STATED TASK:
Update the listing, starting with its first line and going on through the line with "[x=767, y=214]", by replacing "chevron" with "arrow" and leaving everything else unchanged. Leave the pictures out of your answer.

DATASET CONTENT:

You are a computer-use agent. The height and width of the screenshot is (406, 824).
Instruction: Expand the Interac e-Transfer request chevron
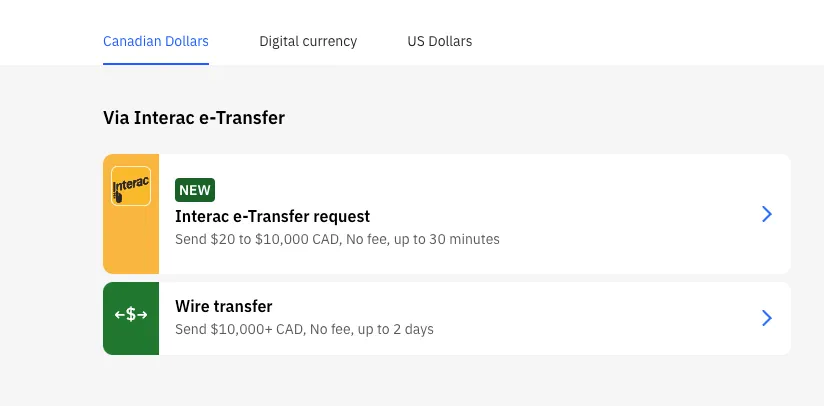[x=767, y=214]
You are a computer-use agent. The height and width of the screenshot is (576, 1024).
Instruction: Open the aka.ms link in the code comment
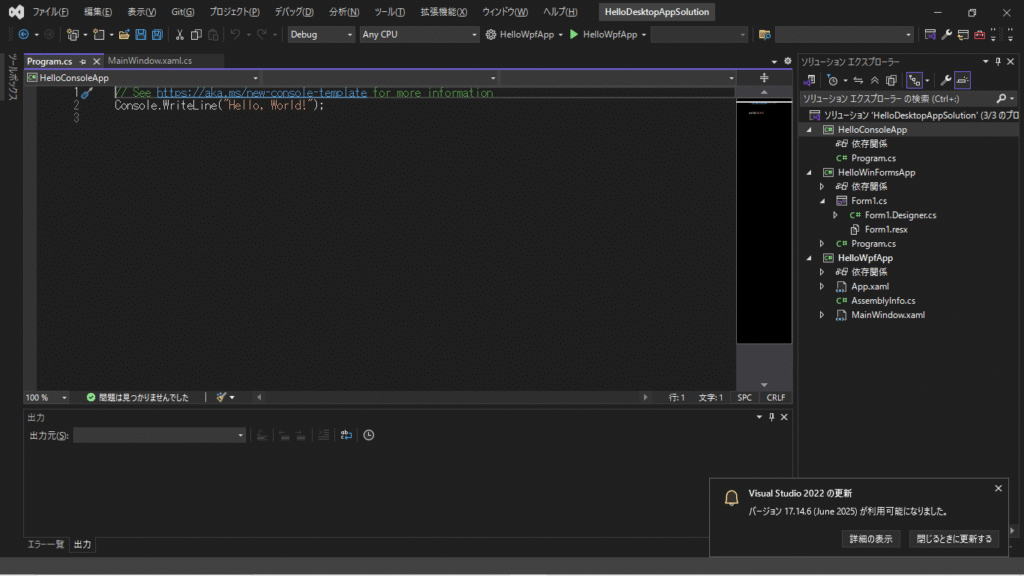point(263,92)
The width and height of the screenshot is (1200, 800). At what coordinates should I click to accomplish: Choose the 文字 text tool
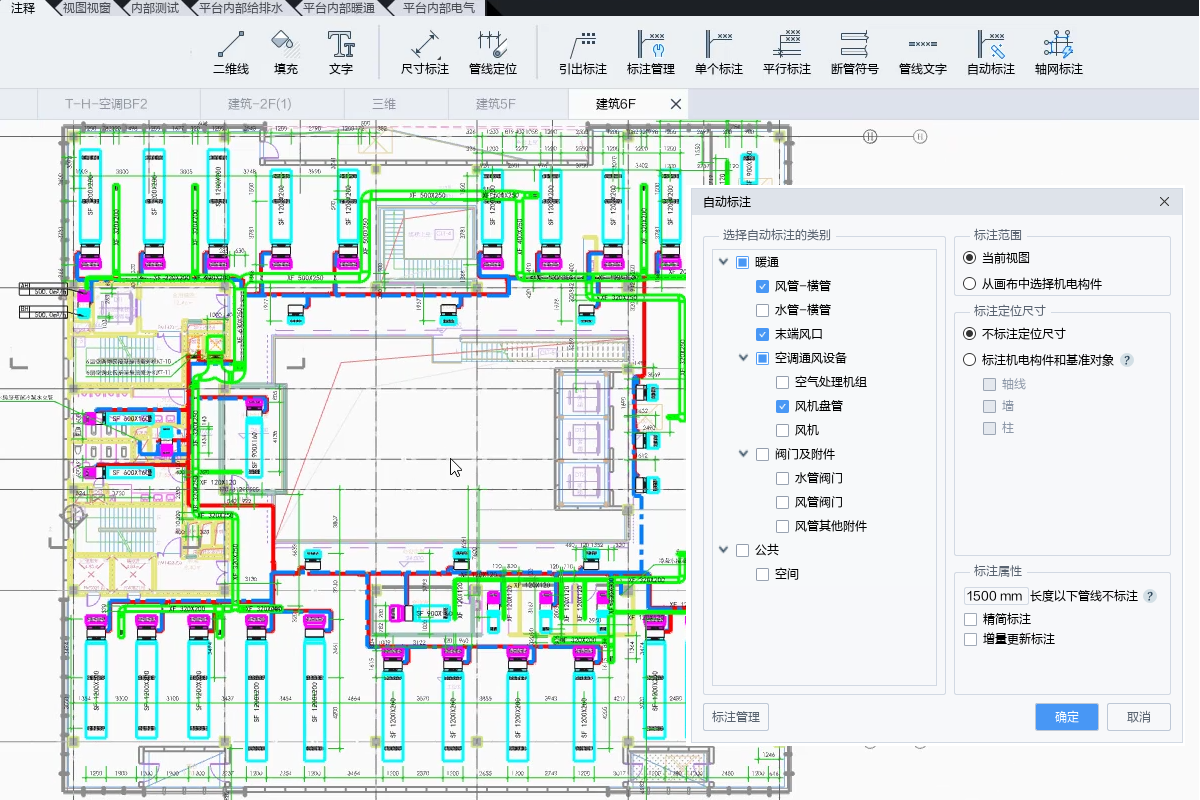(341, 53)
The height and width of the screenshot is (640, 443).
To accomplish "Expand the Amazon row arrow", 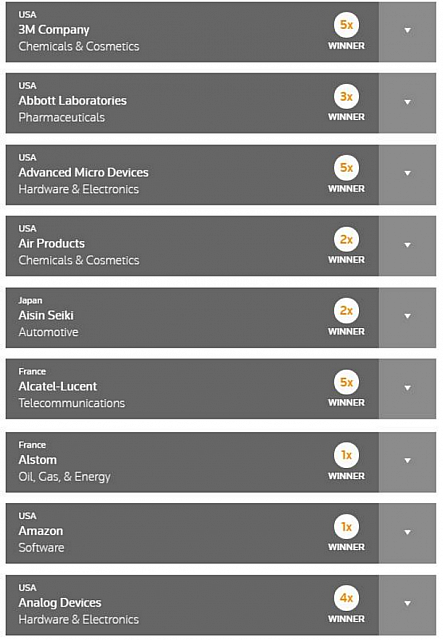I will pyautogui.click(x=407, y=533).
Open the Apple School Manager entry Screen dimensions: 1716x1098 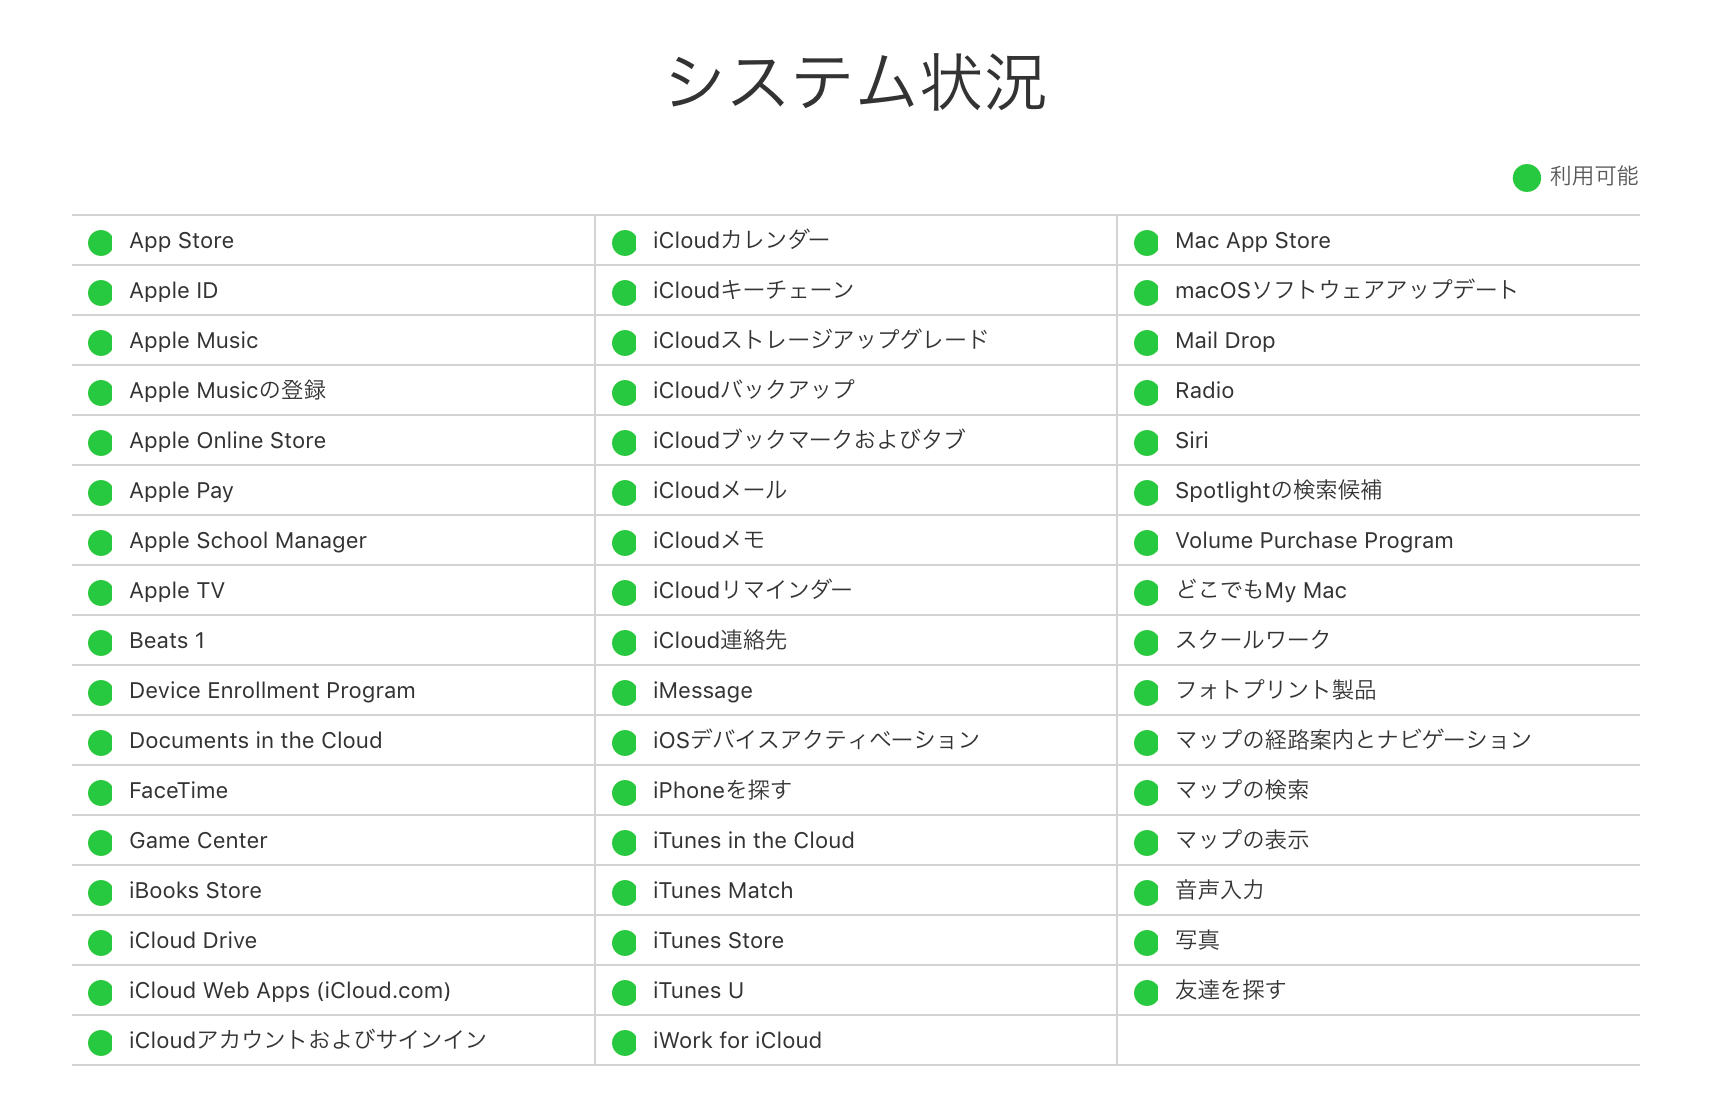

TASK RESPONSE:
You are a computer-use agent. The height and width of the screenshot is (406, 824).
Instruction: Expand the Interac e-Transfer request arrow
[x=767, y=214]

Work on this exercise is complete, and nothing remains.